TASK ITEM: Leave out the pictures and restate exactly, and only, the lines from the one that contains "The image size" through the final line of the material below.

MATERIAL FOR THIS EXERCISE:
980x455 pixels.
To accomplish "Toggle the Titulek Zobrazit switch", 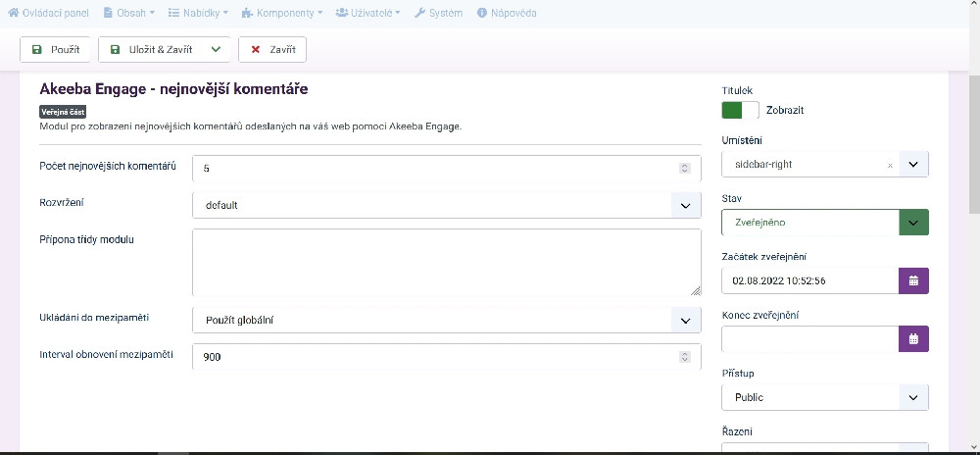I will pos(740,111).
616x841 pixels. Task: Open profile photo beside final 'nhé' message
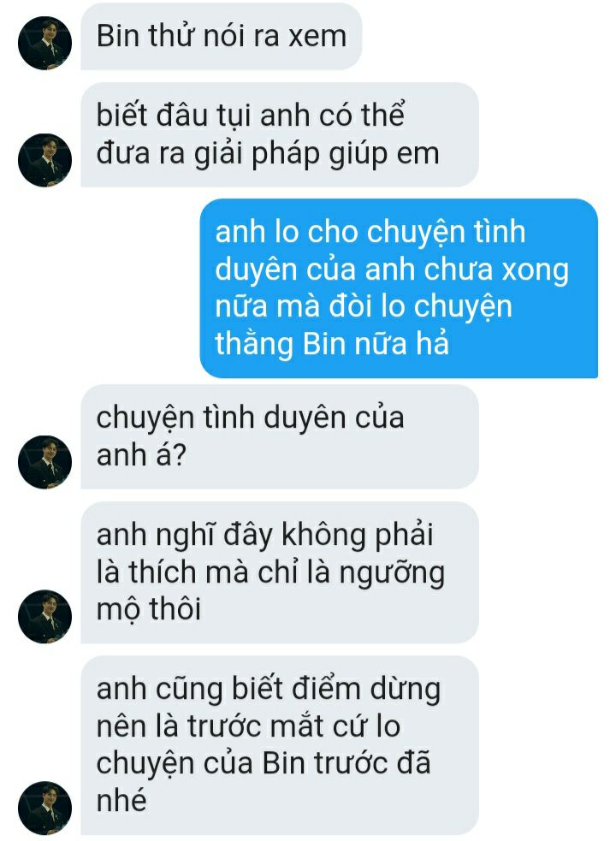(x=44, y=808)
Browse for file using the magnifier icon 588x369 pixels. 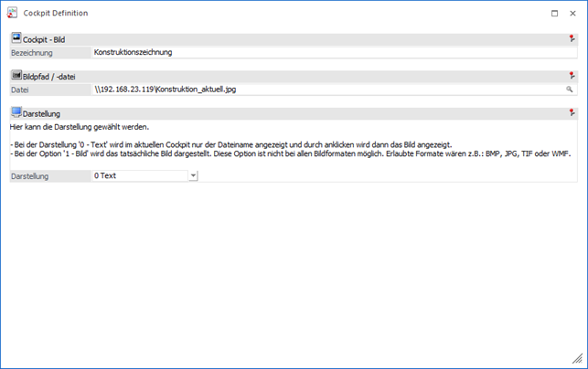pyautogui.click(x=570, y=90)
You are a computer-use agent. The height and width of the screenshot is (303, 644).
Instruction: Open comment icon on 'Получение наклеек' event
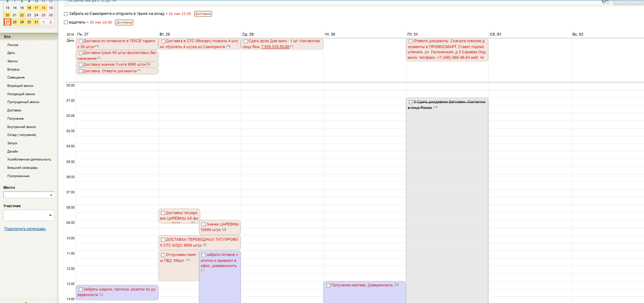(x=397, y=285)
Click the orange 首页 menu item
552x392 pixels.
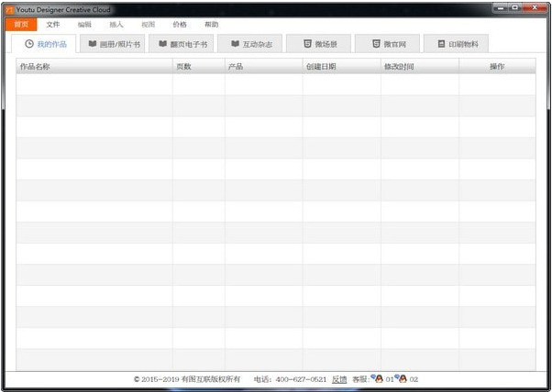pyautogui.click(x=21, y=24)
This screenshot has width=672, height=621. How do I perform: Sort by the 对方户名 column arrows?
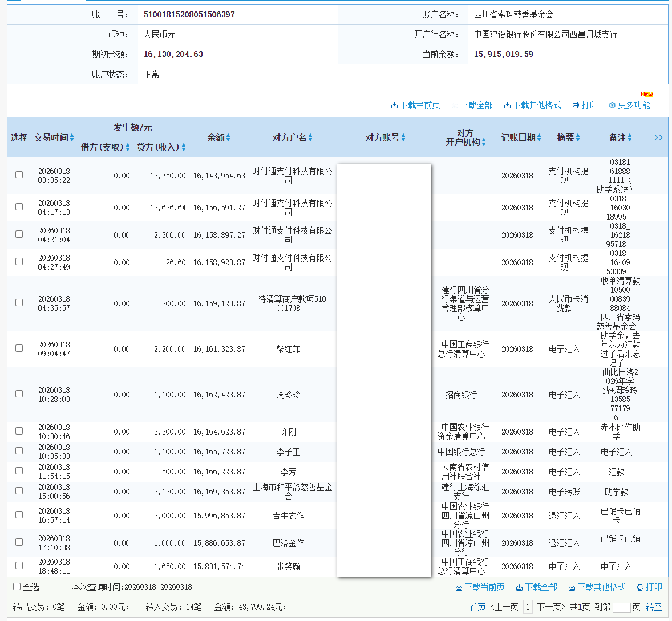[311, 137]
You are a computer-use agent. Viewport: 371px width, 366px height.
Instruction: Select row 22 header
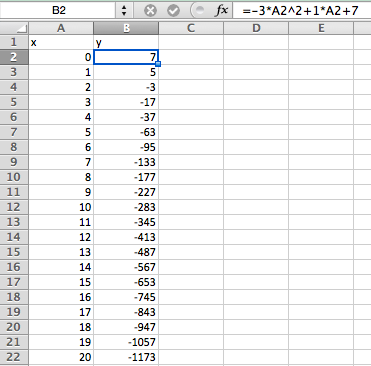tap(14, 357)
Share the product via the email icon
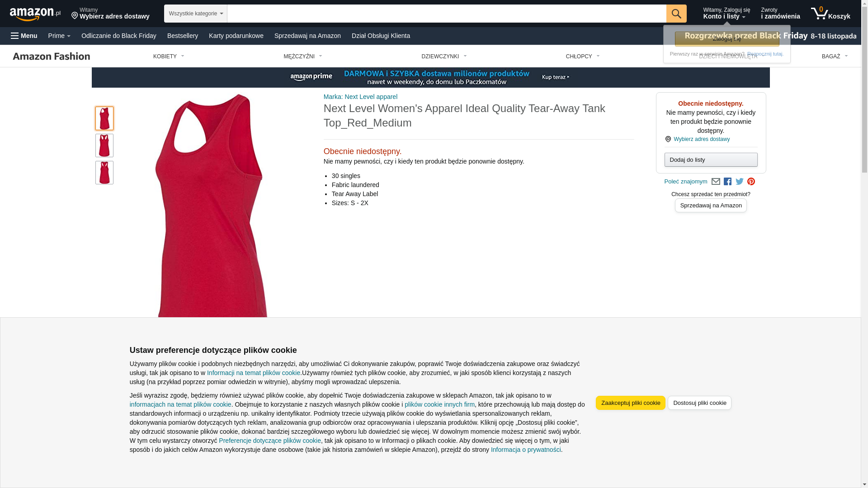This screenshot has width=868, height=488. [716, 182]
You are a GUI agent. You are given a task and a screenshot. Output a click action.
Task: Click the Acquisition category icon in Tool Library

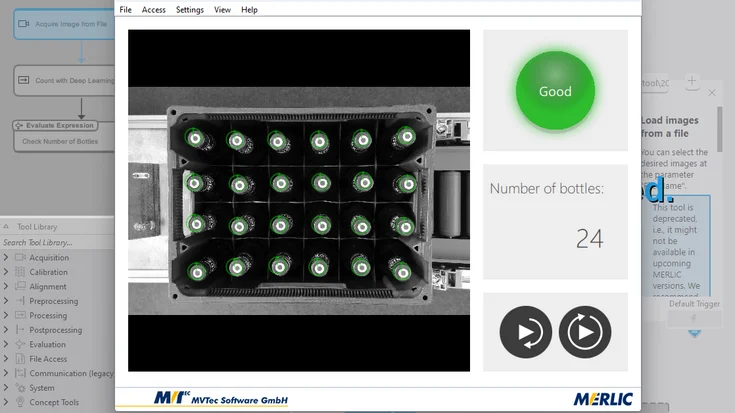[x=19, y=258]
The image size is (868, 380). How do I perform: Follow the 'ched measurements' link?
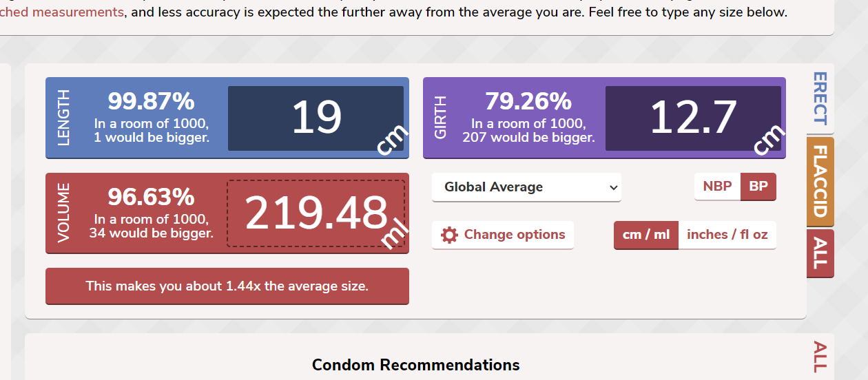[x=62, y=12]
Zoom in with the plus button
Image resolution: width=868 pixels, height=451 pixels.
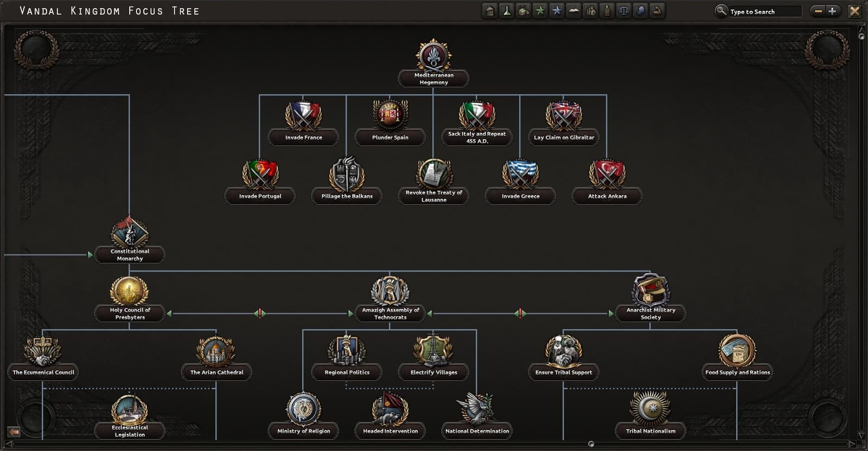(832, 11)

TASK RESPONSE:
The image size is (868, 380). How do I perform: Follow the 'ched measurements' link?
[x=62, y=12]
Zoom in with the plus button
Image resolution: width=868 pixels, height=451 pixels.
(832, 11)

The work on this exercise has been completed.